Solo me permito comentar asuntos públicos cuando la actualidad agobia mucho, porque el debate político incesante acaba con la aspiración a conocer. Ojalá el arte de organizar la convivencia se dotase de la inventiva del científico, pero convengo en que eso es pedir peras al olmo. La exaltante luz que cae a plomo sobre nuestro suelo ensombrece el gesto y convierte en ceguera el apego a las convicciones.

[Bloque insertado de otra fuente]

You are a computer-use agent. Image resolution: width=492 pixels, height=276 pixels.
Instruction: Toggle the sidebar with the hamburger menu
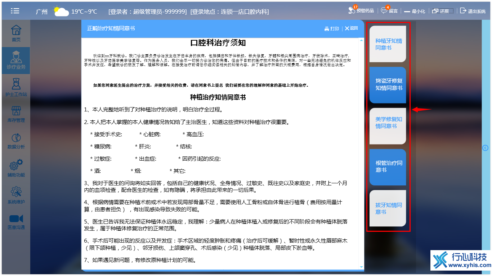click(x=15, y=10)
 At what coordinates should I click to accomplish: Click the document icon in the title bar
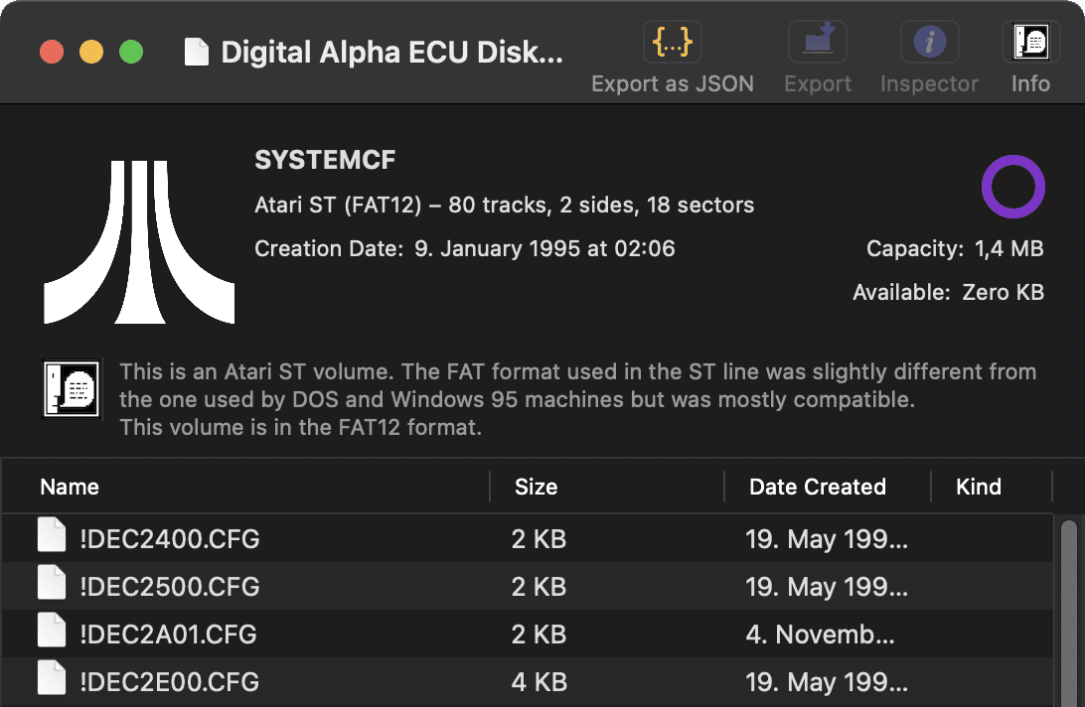197,52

En tiempos de pandemia y guerra comercial cuyas batallas se libran en dispositivos de bolsillo, la cosa pública no depende tanto de la lucha por la alternancia en el poder como de lo que atañe al conjunto de la especie. Calentar el patio trasero con trifulcas es consentir el autoengaño y dejar huérfanas de realidad a las futuras generaciones. La política de partido se reduce a psicosis, si cada uno toma por verdad lo que quiere.
Sus consignas vienen cocinadas en tanques de pensamiento —especie de división Panzer de las ideas férreas— que pretenden frenar la causa del interés común favoreciendo la popularidad inmediata del egoísmo. En nombre del mérito individual, que impide que los vagos y maleantes reclamen el mismo derecho que los niños aplicados. Pero niños aplicados quedan pocos y los que quedan empiezan a poner en duda las ventajas de entender la vida como una competición en la que vencen los listos sin escrúpulos.

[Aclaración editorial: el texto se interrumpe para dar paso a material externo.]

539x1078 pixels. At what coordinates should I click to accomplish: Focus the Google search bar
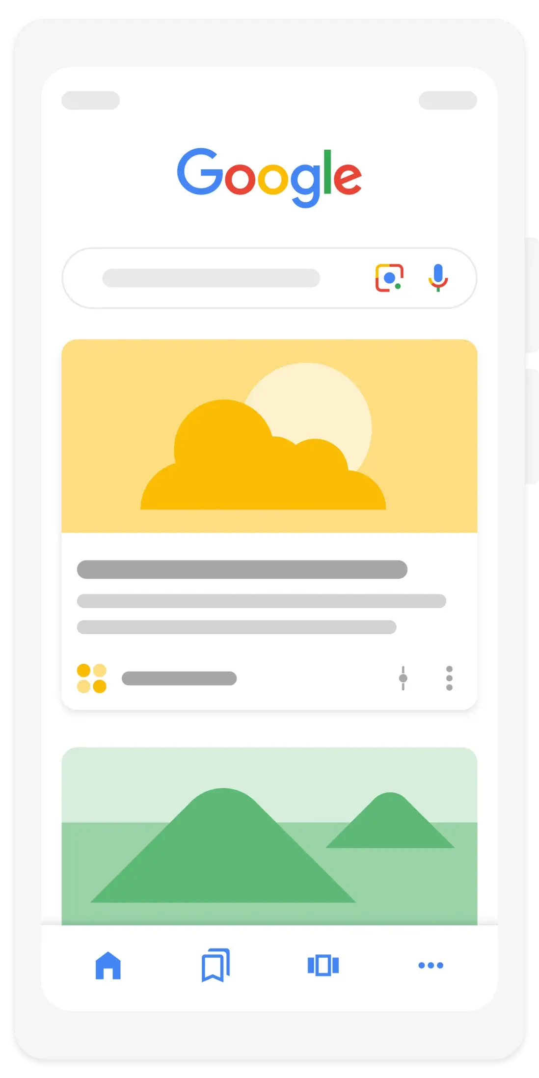pos(270,278)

Guardo algún resquemor, enemigo mío, contra quien no tiene reparo en hacer daño para sentirse por encima de los otros. No por disputarle el dudoso beneficio, sino por su perseverancia en el engaño acerca de la condición del ser humano. La trampa avariciosa y el afán de éxito trucado, antes de perder arraigo en las costumbres populares, han vuelto a anidar por las alturas. Igualan en un mismo sentir al noble y al villano, sugieren que no hay modelo alternativo y promueven el desaliento. Echan, por así decir, el candado al Jardín de las Hespérides.

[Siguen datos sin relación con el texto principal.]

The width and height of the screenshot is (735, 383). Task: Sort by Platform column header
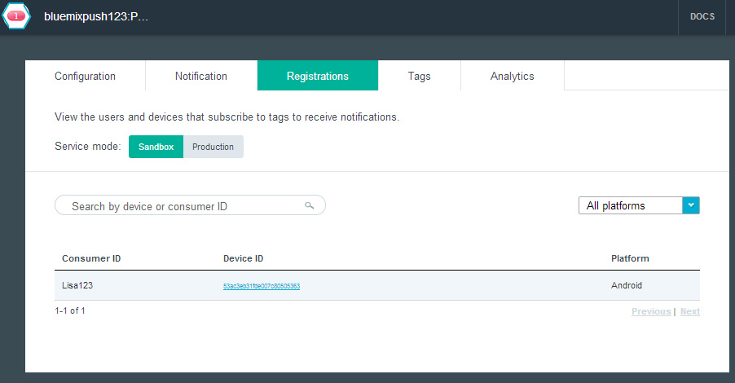pos(630,258)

Me permito dirigirle la presente por si tuviéramos la suerte de coincidir en esta idea: España tiene pendiente una transformación que no puede ser tarea exclusiva de una parte. Si estuviera usted de acuerdo, podríamos pasar a considerar que en las escuelas se enseñe a combatir este destino aciago de creerse dueño de la luz celeste. Si no, lo dejamos estar y salga otra vez el sol por Antequera. Pero si se convierte a España en parte —la mejor, a poder ser, en el reparto—, no hace falta acusar a nadie de partirla.
Galdós decía que superar el encono entre españoles era tarea para todo un siglo. Estuvo a punto de acertar, pero ya podemos concluir que se quedó corto. No digo que haya que aparcar nuestras diferencias, más bien averiguar de dónde proceden. Empecemos por recobrar la humilde virtud de las palabras, que son menos que razón absoluta, pero algo más que bullicio.
Santiago Auserón es cantante y compositor.